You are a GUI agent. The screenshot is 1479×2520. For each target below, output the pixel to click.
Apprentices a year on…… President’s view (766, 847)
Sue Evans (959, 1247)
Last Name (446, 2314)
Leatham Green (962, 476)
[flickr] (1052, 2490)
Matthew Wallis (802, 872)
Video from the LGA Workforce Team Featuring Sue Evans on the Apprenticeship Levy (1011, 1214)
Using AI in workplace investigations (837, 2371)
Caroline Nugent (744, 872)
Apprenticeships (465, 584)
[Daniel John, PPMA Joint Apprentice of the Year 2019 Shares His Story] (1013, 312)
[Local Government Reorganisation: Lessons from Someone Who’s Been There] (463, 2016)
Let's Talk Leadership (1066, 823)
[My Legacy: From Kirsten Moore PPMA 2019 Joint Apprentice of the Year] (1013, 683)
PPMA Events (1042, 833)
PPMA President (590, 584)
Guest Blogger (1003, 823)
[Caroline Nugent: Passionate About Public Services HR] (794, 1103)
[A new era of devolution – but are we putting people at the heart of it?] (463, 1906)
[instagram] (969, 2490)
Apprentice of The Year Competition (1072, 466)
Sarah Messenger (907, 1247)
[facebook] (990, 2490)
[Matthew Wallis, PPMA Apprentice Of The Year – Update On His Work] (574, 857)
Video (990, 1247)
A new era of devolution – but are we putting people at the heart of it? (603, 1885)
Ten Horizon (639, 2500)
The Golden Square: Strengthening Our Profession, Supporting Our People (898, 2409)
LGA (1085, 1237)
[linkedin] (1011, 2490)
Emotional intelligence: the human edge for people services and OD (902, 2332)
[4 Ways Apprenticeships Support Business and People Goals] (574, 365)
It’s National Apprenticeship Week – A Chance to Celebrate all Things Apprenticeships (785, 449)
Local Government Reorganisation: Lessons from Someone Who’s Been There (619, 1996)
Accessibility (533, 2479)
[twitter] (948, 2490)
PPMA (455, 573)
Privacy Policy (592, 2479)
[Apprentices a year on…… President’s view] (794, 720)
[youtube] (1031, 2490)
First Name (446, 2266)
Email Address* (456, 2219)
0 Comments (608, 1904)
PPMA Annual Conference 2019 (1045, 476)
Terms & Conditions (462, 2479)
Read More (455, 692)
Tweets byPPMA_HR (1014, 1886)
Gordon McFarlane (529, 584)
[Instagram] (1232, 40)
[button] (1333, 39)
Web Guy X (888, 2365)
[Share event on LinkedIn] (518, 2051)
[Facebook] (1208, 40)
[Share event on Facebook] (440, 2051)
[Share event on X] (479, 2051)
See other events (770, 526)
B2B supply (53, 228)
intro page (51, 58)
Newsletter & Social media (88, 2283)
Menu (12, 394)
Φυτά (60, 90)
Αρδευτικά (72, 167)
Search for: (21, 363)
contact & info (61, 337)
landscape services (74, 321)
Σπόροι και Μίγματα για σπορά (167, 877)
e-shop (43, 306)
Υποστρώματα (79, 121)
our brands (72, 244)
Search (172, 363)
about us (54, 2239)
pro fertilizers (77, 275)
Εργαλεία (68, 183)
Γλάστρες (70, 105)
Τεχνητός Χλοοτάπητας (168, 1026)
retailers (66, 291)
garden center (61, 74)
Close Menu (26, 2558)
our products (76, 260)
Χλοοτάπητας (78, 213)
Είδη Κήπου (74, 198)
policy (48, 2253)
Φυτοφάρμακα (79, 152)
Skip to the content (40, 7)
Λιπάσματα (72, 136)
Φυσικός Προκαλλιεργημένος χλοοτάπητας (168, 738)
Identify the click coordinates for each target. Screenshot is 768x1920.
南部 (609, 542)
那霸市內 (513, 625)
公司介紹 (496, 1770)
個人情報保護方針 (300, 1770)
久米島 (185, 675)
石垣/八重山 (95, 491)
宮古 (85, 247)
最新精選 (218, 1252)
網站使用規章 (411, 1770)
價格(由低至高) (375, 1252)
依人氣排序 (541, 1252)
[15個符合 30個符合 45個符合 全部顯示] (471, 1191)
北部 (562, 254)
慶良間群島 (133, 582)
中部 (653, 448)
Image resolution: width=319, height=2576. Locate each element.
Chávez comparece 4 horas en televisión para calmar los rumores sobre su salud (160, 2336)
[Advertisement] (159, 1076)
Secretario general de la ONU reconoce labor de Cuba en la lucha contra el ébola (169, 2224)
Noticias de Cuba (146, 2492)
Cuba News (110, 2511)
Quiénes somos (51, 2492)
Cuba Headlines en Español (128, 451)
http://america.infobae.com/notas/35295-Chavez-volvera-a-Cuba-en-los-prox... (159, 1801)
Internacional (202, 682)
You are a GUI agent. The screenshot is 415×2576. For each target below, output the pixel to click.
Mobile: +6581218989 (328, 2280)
━━━━━━━━━━
Instructions to follow:
Lines with the word "Local" in them are the answer; report each one from the data.

Response to the task:
[Local Government Reorganisation: Lessons from Someone Who’s Been There] (463, 2016)
Local Government Reorganisation: Lessons from Someone Who’s Been There (619, 1996)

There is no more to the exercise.